# Assigned task
What you produce should be the lines from the line containing "You are a computer-use agent. This" through the last line below, both ends included, reproduced exactly and without pictures.
Segment Start: Entries supplied
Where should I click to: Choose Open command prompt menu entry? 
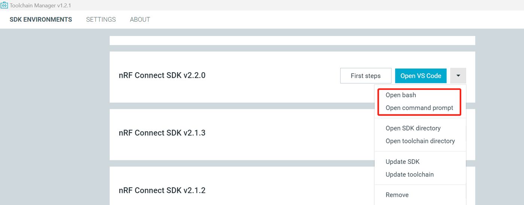pos(419,108)
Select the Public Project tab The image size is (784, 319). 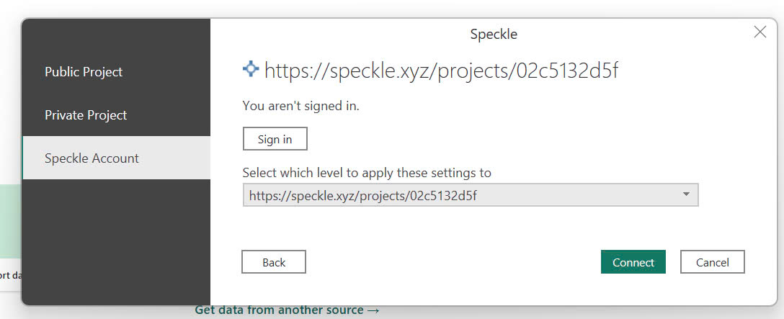pos(84,72)
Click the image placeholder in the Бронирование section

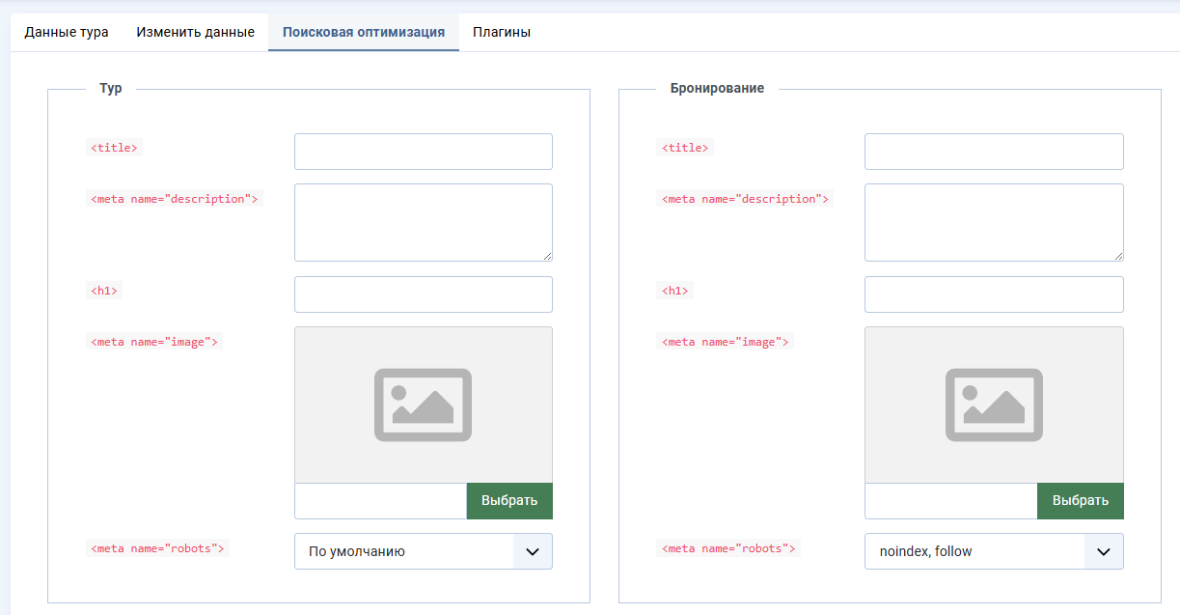tap(994, 405)
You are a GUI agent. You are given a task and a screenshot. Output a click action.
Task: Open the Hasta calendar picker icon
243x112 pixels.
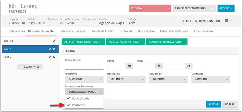click(159, 66)
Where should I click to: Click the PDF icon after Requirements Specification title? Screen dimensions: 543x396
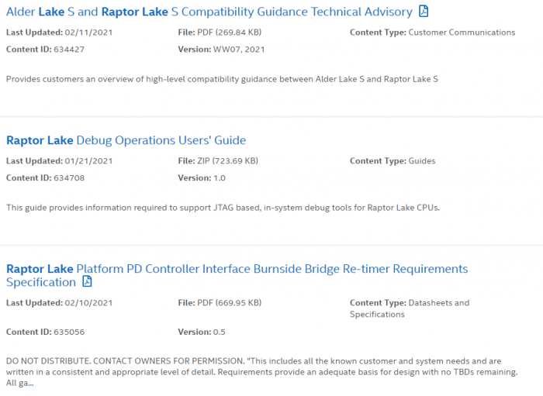click(x=87, y=282)
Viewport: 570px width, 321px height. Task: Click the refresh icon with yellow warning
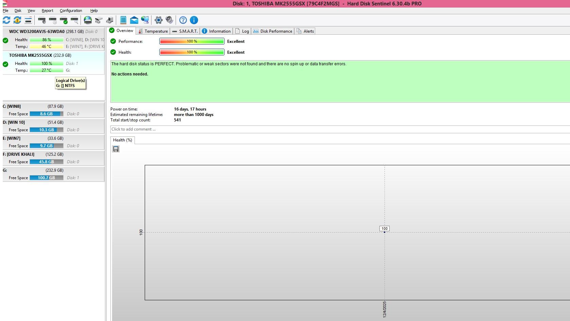[x=17, y=20]
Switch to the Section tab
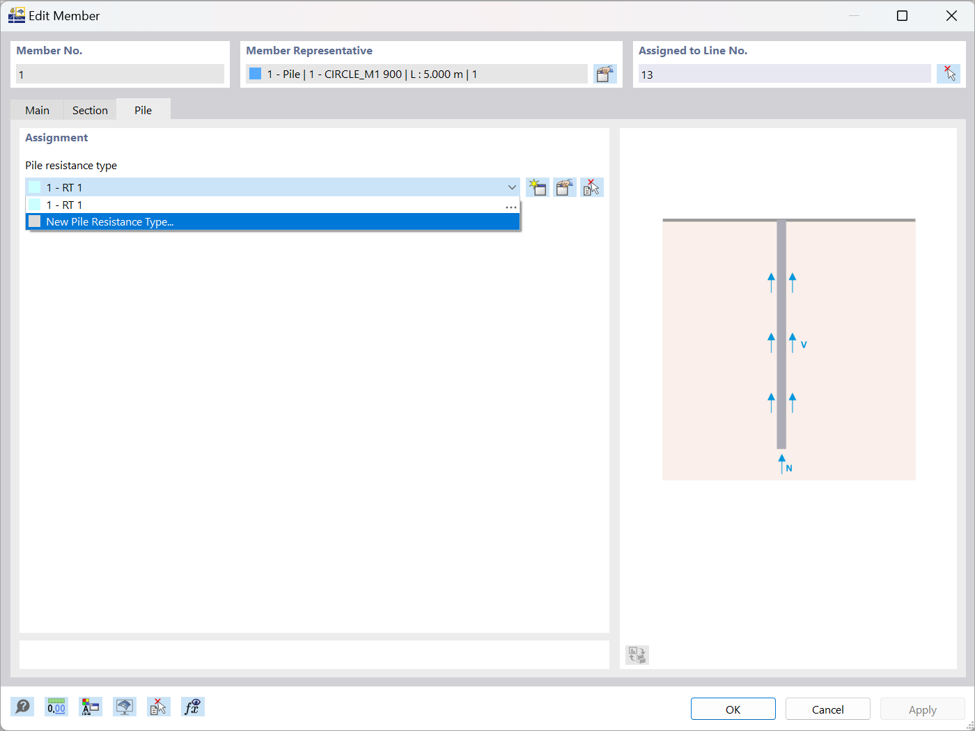Screen dimensions: 975x731 coord(90,109)
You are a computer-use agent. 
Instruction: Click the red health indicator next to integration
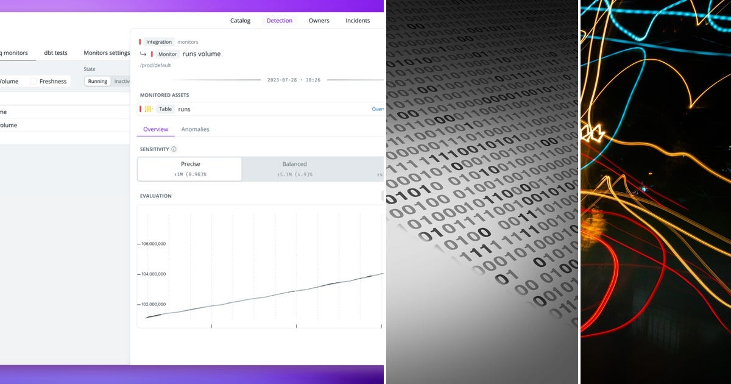pos(139,41)
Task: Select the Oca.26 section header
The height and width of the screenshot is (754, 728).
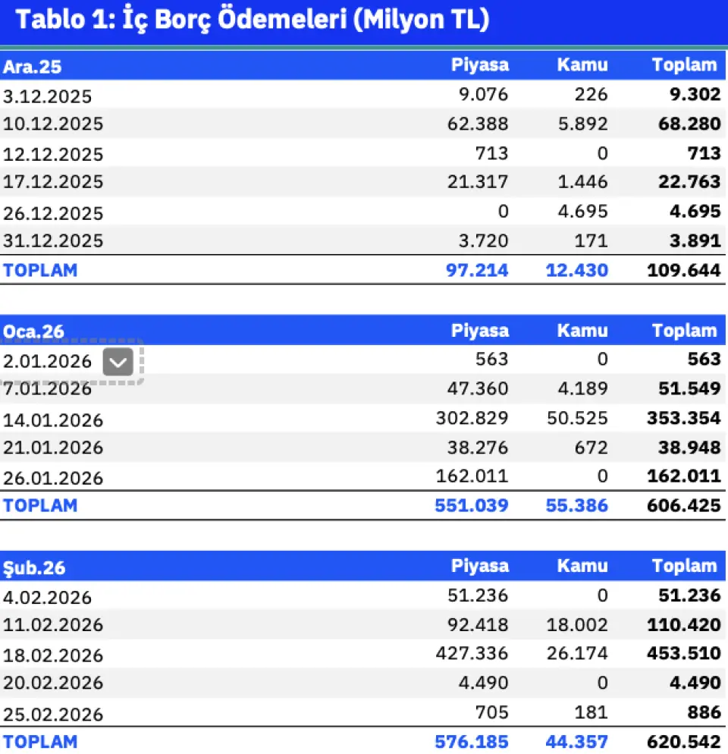Action: point(33,331)
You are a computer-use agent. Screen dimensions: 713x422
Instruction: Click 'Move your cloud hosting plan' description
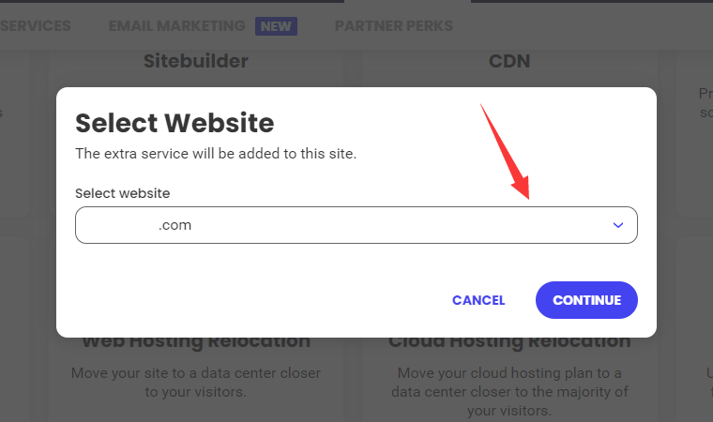click(509, 392)
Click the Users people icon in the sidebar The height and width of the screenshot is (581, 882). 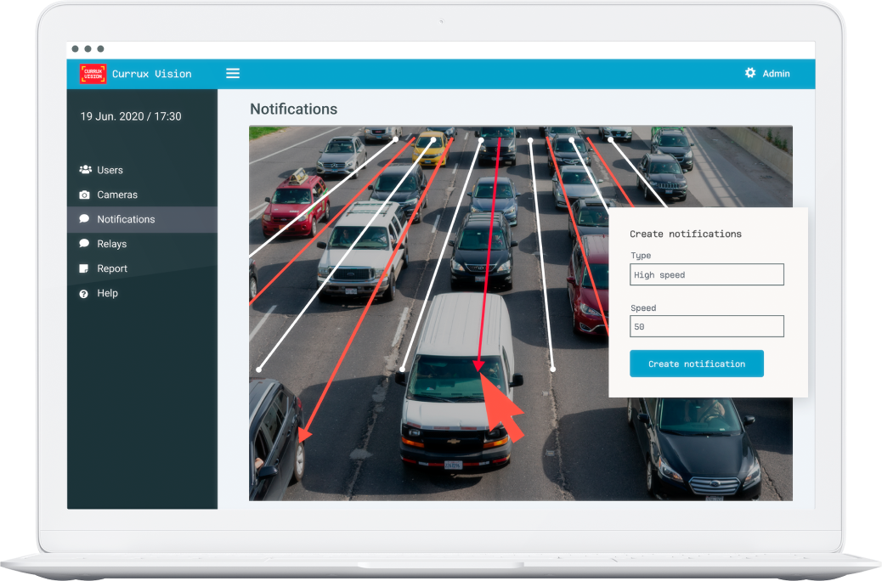85,170
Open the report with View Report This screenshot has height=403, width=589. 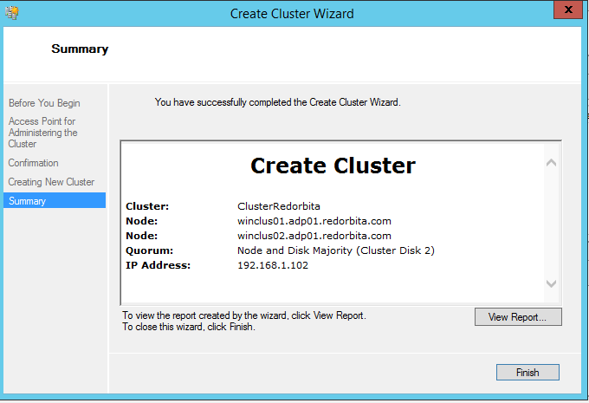pyautogui.click(x=517, y=317)
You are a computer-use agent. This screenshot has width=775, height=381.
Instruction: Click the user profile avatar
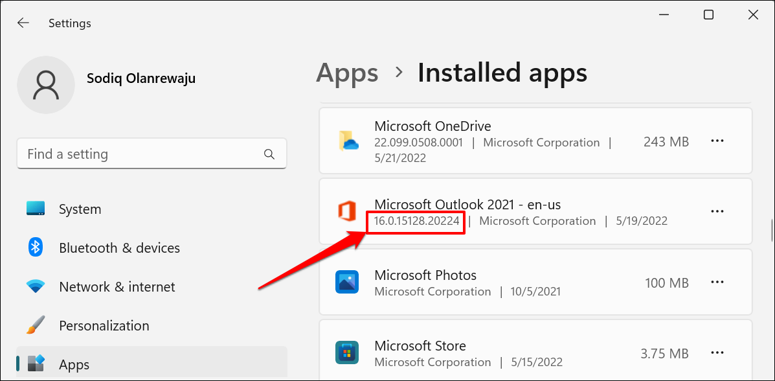pyautogui.click(x=46, y=85)
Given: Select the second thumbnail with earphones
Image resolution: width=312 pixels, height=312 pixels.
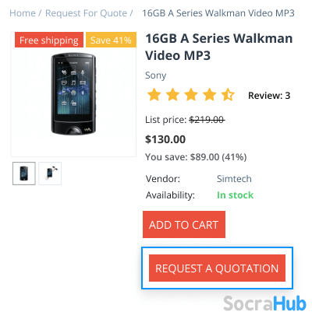Looking at the screenshot, I should [50, 174].
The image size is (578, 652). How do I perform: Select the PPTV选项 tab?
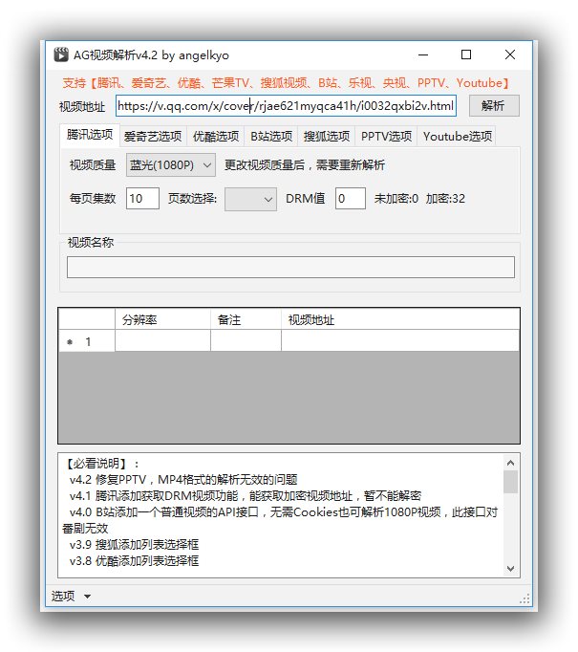click(x=386, y=136)
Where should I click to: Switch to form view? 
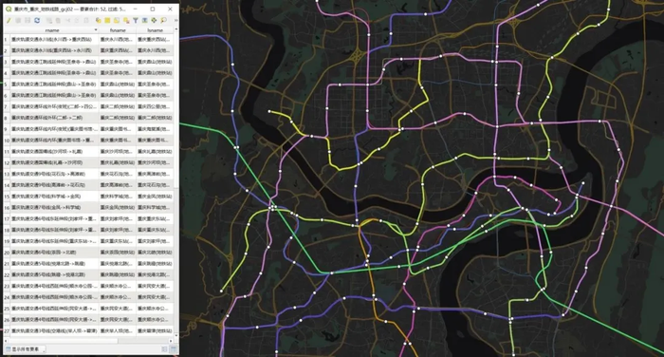[x=164, y=349]
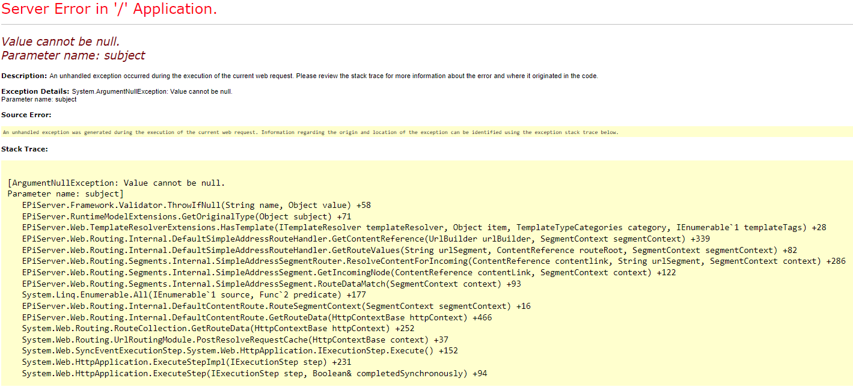Click the '[ArgumentNullException: Value cannot be null.' trace line

point(116,183)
Segment End: Entries supplied
# Solution to this task
You are a computer-use agent. This screenshot has width=775, height=381.
Instruction: Click the user profile avatar
pyautogui.click(x=46, y=85)
Given: Select the second thumbnail with earphones
Image resolution: width=312 pixels, height=312 pixels.
Looking at the screenshot, I should [50, 174].
The image size is (578, 652). How do I perform: Select the PPTV选项 tab?
click(x=386, y=136)
Where should I click to: Switch to form view? 
[x=164, y=349]
Click the '[ArgumentNullException: Value cannot be null.' trace line

point(116,183)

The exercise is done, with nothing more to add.